Project Location

The project site is located in Hialeah Gardens, an ideal location for the facility because of both the volume of International exports the company will experience and the convenience of getting the materials they will required.

Hialeah Gardens, located 10 miles North West of Miami, has easy access to local, national, and international shipping. Miami-Dade County has an extensive freight system consisting of the Port of Miami, Miami International Airport, CSX and FEC rail corridors and terminals, and a dense infrastructure of private warehouse and distribution center facilities – all connected and served by a network of highway corridors.


Miami International Airport plays a key role as the fourth largest cargo airport in the country and the 11th busiest airport worldwide, handling over 2 million tons of freight in 2010. The airport is the gateway to Latin American and Caribbean markets, handling 83 percent of all air imports and 81 percent of all exports from this region.

MIA ranks as:
  • The tenth busiest airport in the world for freight;
  • Third in the United States for transporting international passengers;
  • First among U.S. airports for international freight; and,
  • Fourth among U.S. airports for total freight and 15th for total passengers.

Miami International Airport is served exclusively by truck, with a majority of the cargo originations and destinations to the nearby industrial and warehousing districts in the Doral and Medley areas. The airport generates thousands of trucks daily to and from these districts.

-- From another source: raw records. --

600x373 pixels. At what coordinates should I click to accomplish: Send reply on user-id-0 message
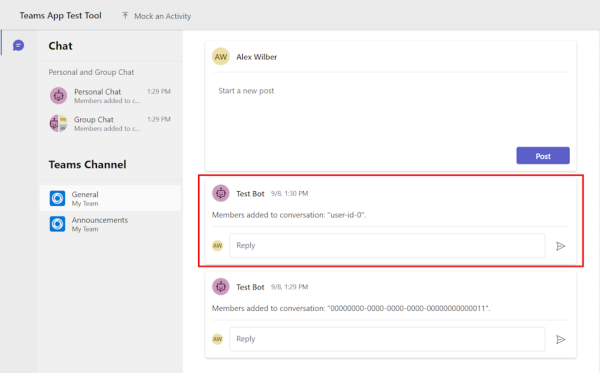(x=561, y=246)
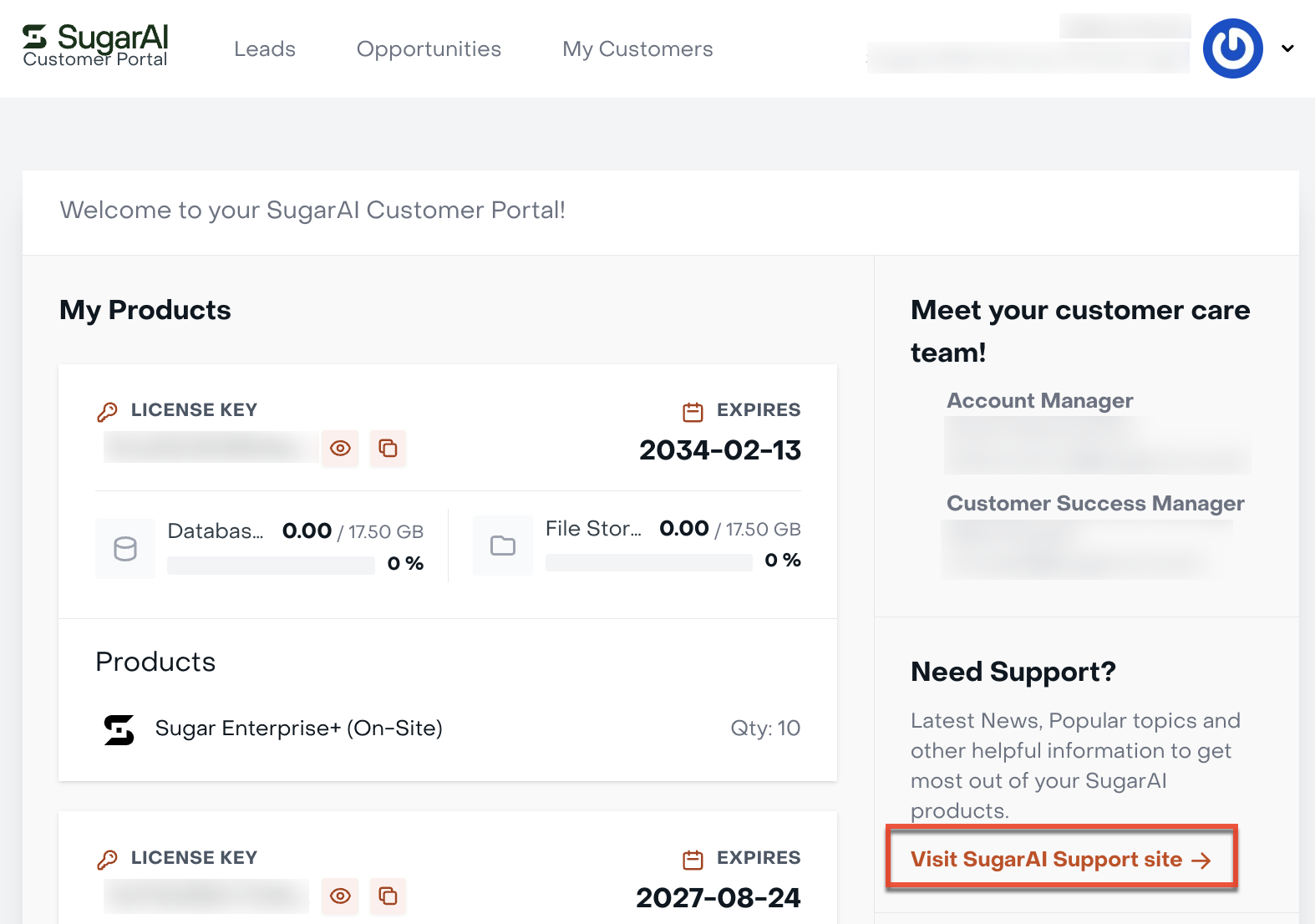
Task: Click the SugarAI Customer Portal logo
Action: pos(95,46)
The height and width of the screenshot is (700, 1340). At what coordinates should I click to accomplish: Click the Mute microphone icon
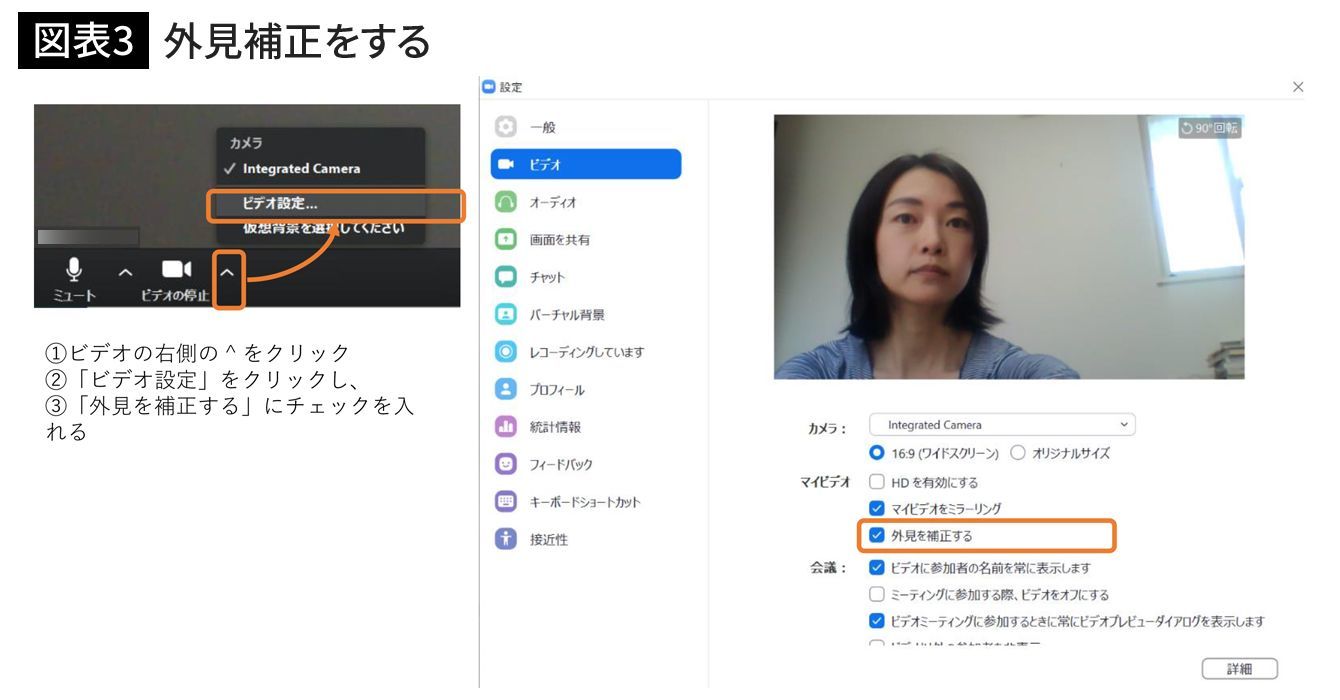[x=74, y=269]
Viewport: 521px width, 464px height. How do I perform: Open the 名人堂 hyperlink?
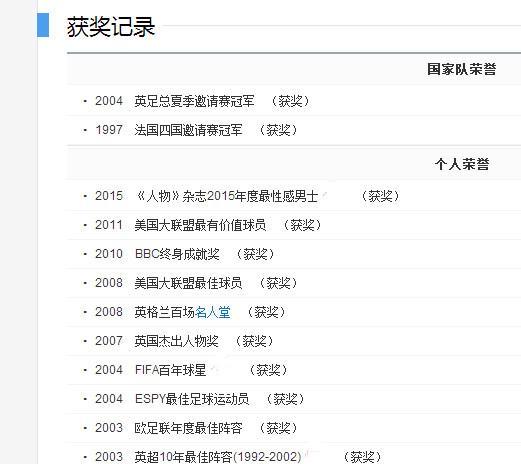tap(213, 312)
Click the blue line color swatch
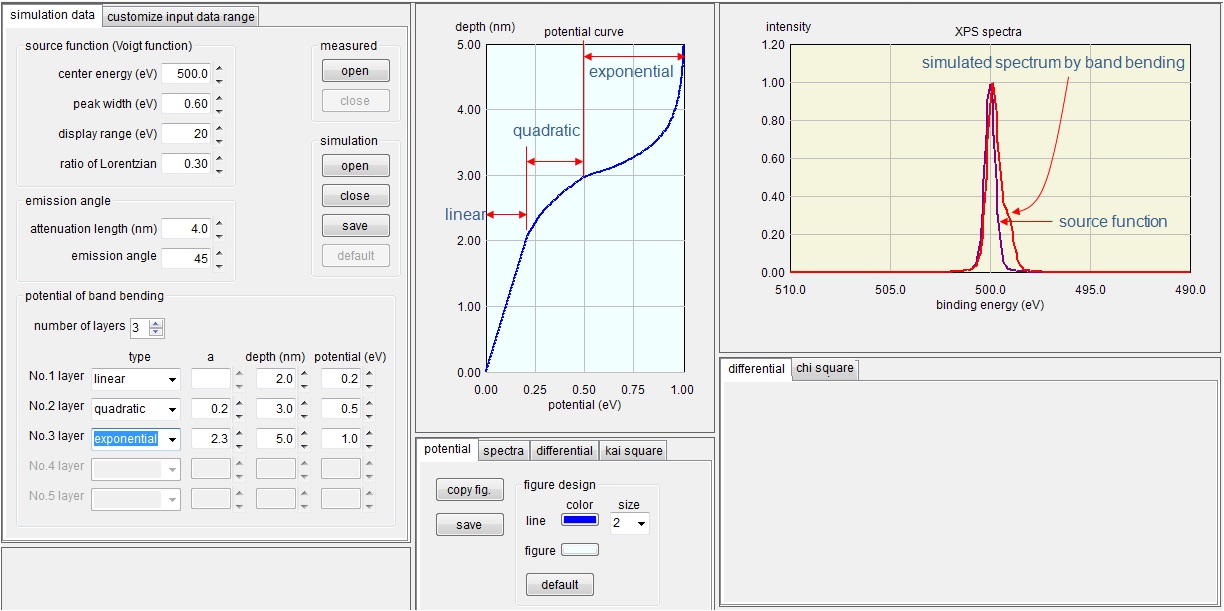The image size is (1224, 611). 581,520
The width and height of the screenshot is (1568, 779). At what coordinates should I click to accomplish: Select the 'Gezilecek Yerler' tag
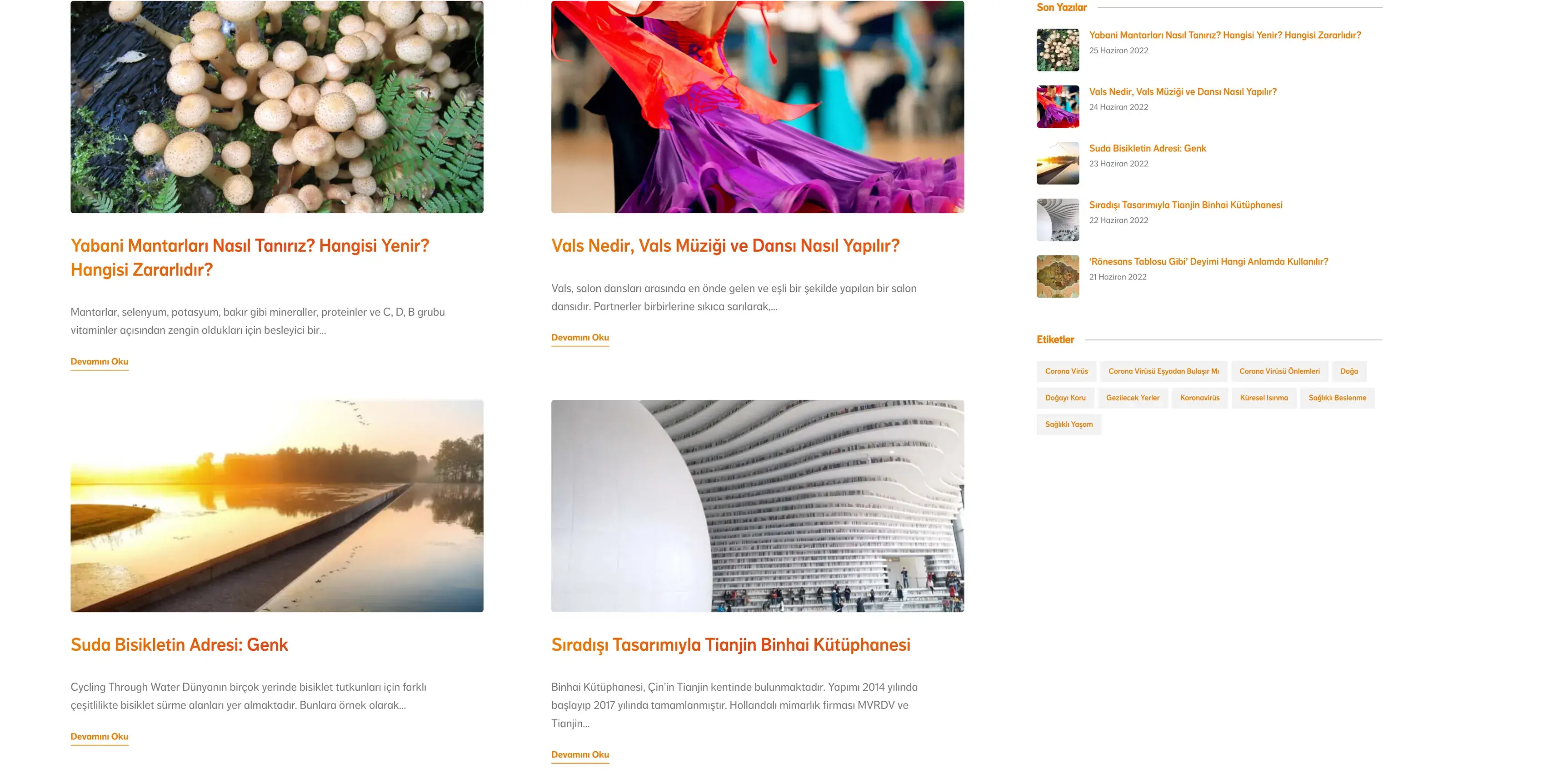(x=1133, y=398)
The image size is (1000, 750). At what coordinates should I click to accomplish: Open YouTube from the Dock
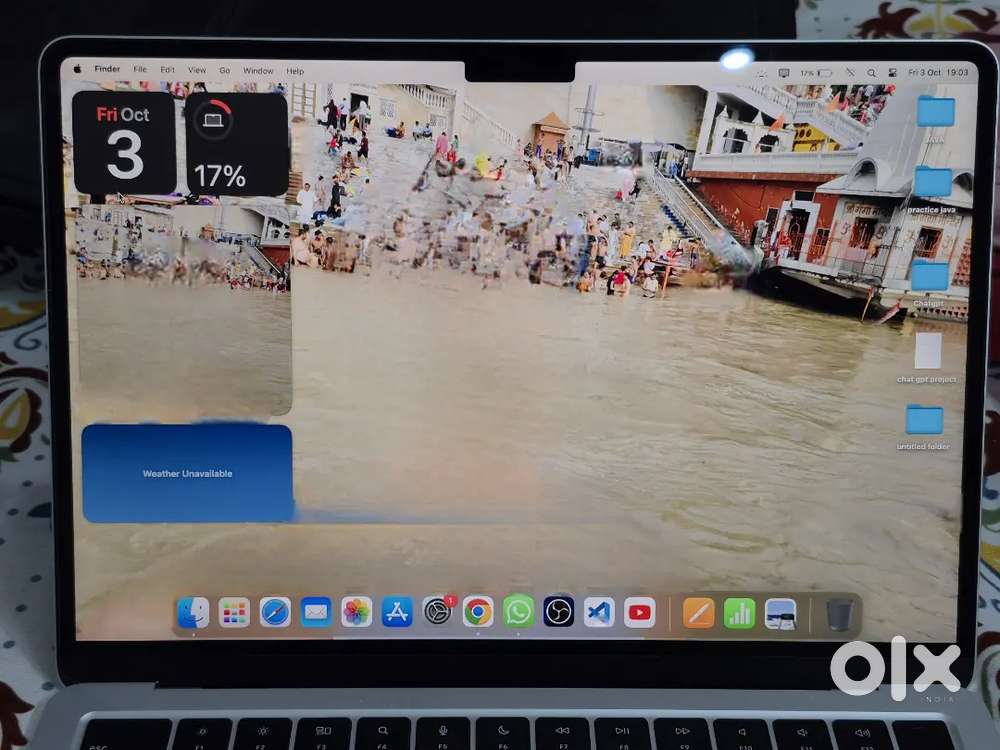(x=641, y=612)
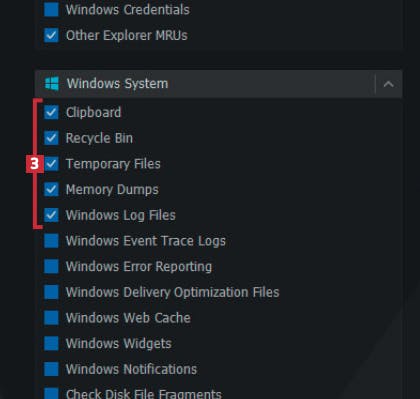Disable the Temporary Files checkbox
The width and height of the screenshot is (420, 399).
click(51, 164)
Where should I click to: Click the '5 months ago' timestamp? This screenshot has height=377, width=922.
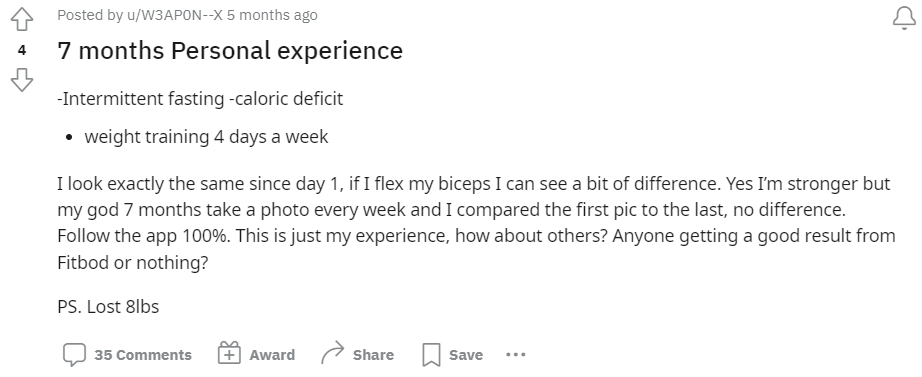272,15
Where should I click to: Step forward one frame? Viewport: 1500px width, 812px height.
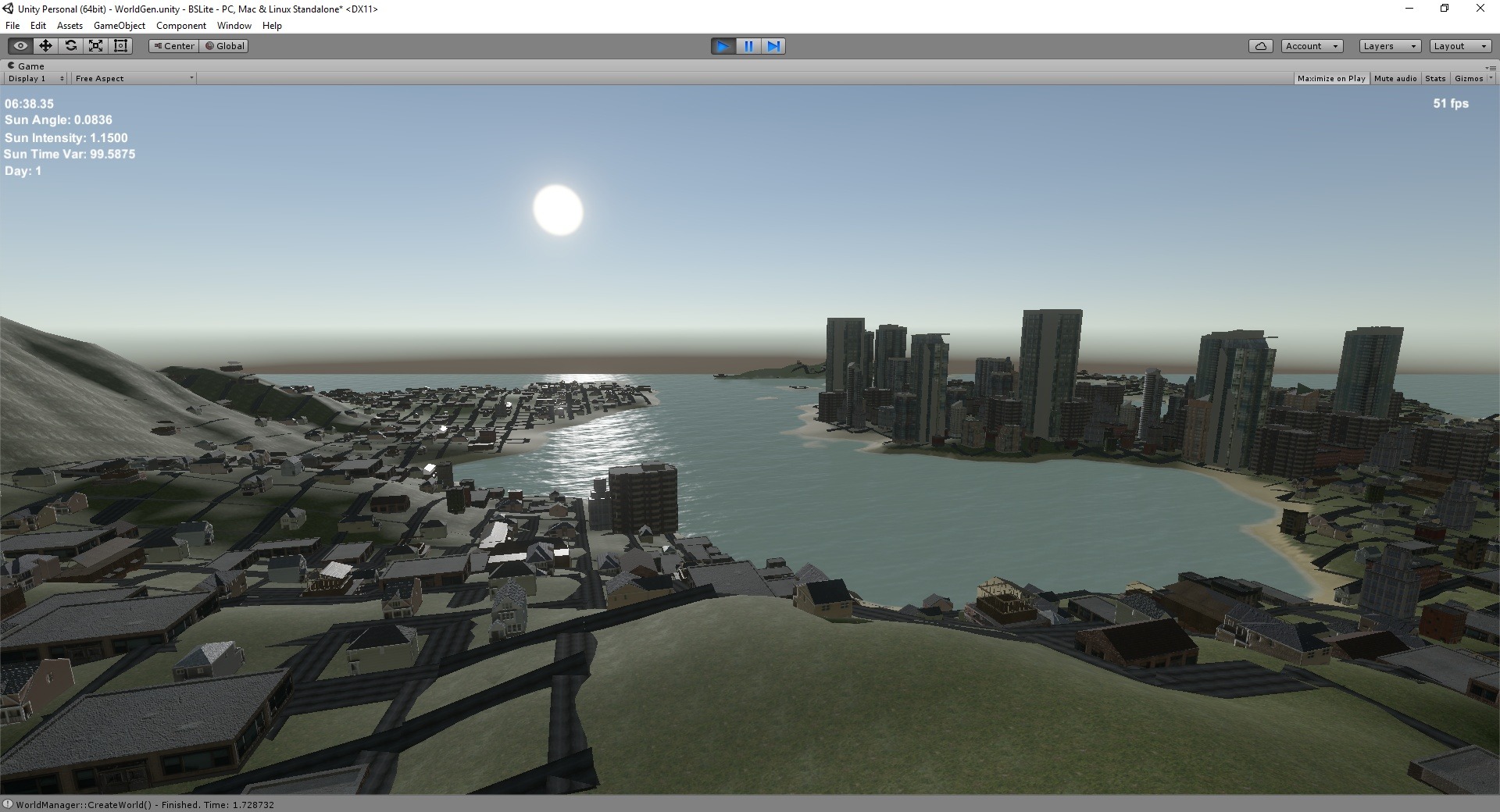click(773, 46)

The Port of Miami is the largest container port in the state, handling approximately 30 percent of all containers moving through Florida ports, and the 11th busiest in the continental U.S. The Port exclusively handles international containers, with major import trading partners in the Pacific Rim, Europe, and Central and South America, and major export trading partners in the Caribbean, Central and South America, and the Far East in 2010. The Port’s sphere of influence extends from the South Florida counties of Miami-Dade, Broward, Monroe, and Palm Beach, throughout the rest of the state. The Port handled 7.4 million tons of containerized cargo in 2010, representing nearly 850,000 TEUs (twenty-foot equivalent container units). Imports and exports were split nearly evenly, with exports marginally outpacing imports. The Port of Miami is currently underway with development of a highway tunnel to connect the port directly to the Interstate system, will be restoring on-port intermodal rail service, and is currently the only Florida port authorized to dredge to 50 feet in anticipation of the Panama Canal expansion in 2014.


There are two freight operating railroads serving Miami-Dade County, consisting of CSX Transportation and the Florida East Coast Railway (FEC).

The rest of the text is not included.